:: EXCERPT ::

____________________

A 13-year observational study tracking the diet and development of COPD in Swedish men published in Thorax Feb. 22 found men who ate five or more servings of fruits and vegetables daily were 35% less likely to develop lung disease than those who ate two or less daily.
A closer look at the participants who currently or formerly smoked and ate five or more servings of produce revealed an even sharper benefit with a reduced risk of 40% and 34% respectively, the research reports.
The risk for developing COPD continued to fall 4% with each additional serving per day of fruits and vegetables that formers smokers self-reported eating and 8% among current smokers, the researchers add.
While apples get all the credit in the adage, pears, green leafy vegetables and peppers also offered significant benefit, the study found. However, it added, the same cannot be said for berries, bananas, citrus fruits, cruciferous vegetables, root vegetables, tomatoes, onions, garlic and green peas.
Reflecting on their findings, the researchers hypothesized that the antioxidants in the fruits and vegetables reduced the impact of smoking as a trigger for oxidative stress and inflammation, which contribute to COPD development.
Because the study is observational, no firm conclusions can be drawn to support definitive courses of action or recommendations, public health advocates emphasize in an editorial that the journal also published the same day.
However, they add, because the benefits of a diet rich in fruits and vegetables are so widely recognized beyond their potential impact on COPD, “there is nothing to be lost by acting now” on the study’s findings.
“We would argue that clinicians should consider the potential benefits of a healthy diet in promoting lung health, and advocate optimizing intake of fruits and vegetables, especially in smokers who are unable to stop smoking,” they say.

____________________

:: DATA LISTING ::

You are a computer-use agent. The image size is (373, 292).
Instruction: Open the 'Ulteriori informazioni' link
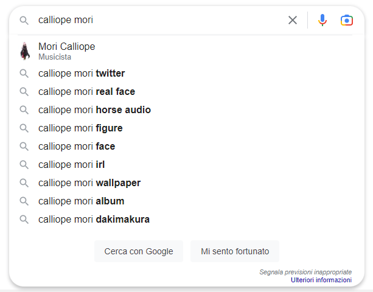point(321,280)
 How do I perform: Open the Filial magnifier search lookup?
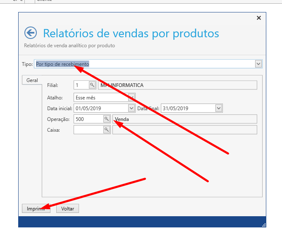pyautogui.click(x=92, y=85)
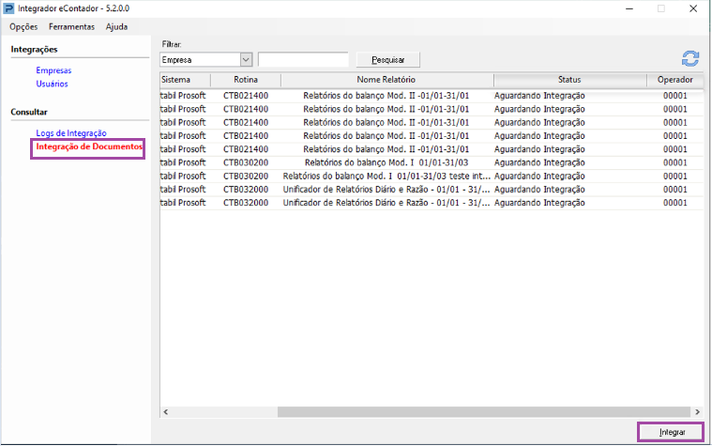Click the horizontal scrollbar right arrow
The height and width of the screenshot is (446, 712).
pos(698,412)
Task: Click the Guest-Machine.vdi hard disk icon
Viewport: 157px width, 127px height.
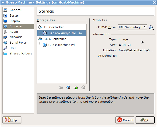Action: (44, 45)
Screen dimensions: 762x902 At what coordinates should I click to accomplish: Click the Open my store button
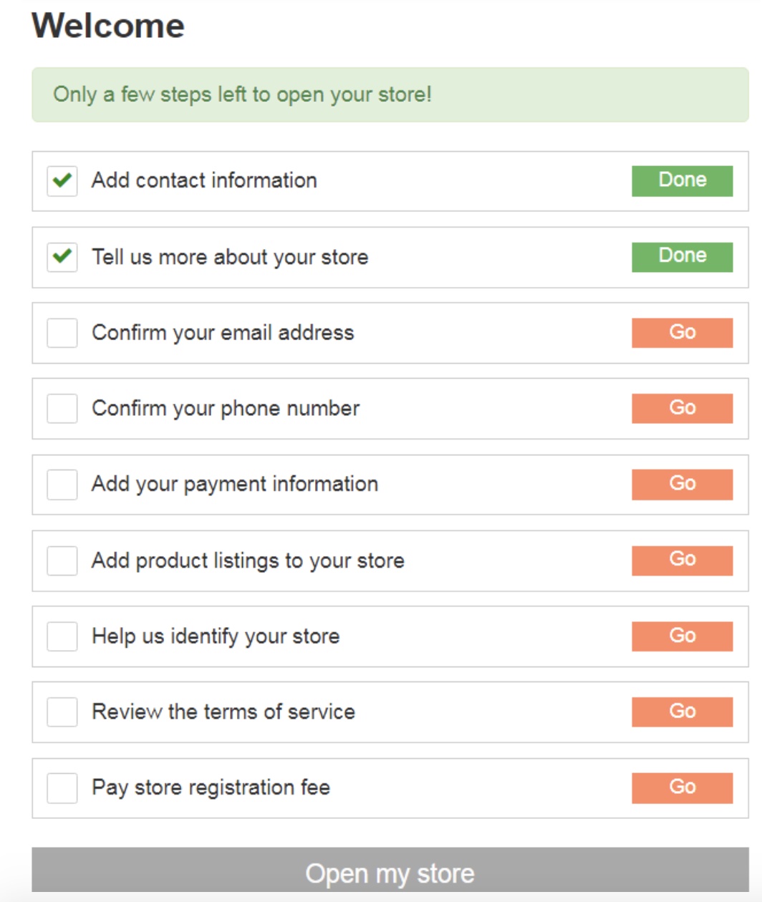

____________________

:: WHAT YOU NEED TO DO ::
(1) Repeat everything in the COPD article from "The risk for" down to "to COPD development.".
(2) Using the COPD article, say yes or no to each statement below and quote the words that decide it. (a) Men who ate five or more daily servings of fruits and vegetables were 35% less likely to develop lung disease than those who ate two or less. (b) The study found that berries offered significant benefit. (c) The editorial states that firm conclusions can be drawn from the study.
(3) According to the COPD article, by how much did the risk of developing COPD fall among current smokers with each additional daily serving of fruits and vegetables?

:: RESPONSE LIST ::
(1)
The risk for developing COPD continued to fall 4% with each additional serving per day of fruits and vegetables that formers smokers self-reported eating and 8% among current smokers, the researchers add.
While apples get all the credit in the adage, pears, green leafy vegetables and peppers also offered significant benefit, the study found. However, it added, the same cannot be said for berries, bananas, citrus fruits, cruciferous vegetables, root vegetables, tomatoes, onions, garlic and green peas.
Reflecting on their findings, the researchers hypothesized that the antioxidants in the fruits and vegetables reduced the impact of smoking as a trigger for oxidative stress and inflammation, which contribute to COPD development.

(2)
(a) Yes: "men who ate five or more servings of fruits and vegetables daily were 35% less likely to develop lung disease than those who ate two or less daily."
(b) No: "the same cannot be said for berries, bananas, citrus fruits, cruciferous vegetables, root vegetables, tomatoes, onions, garlic and green peas."
(c) No: "Because the study is observational, no firm conclusions can be drawn to support definitive courses of action or recommendations"

(3) 8%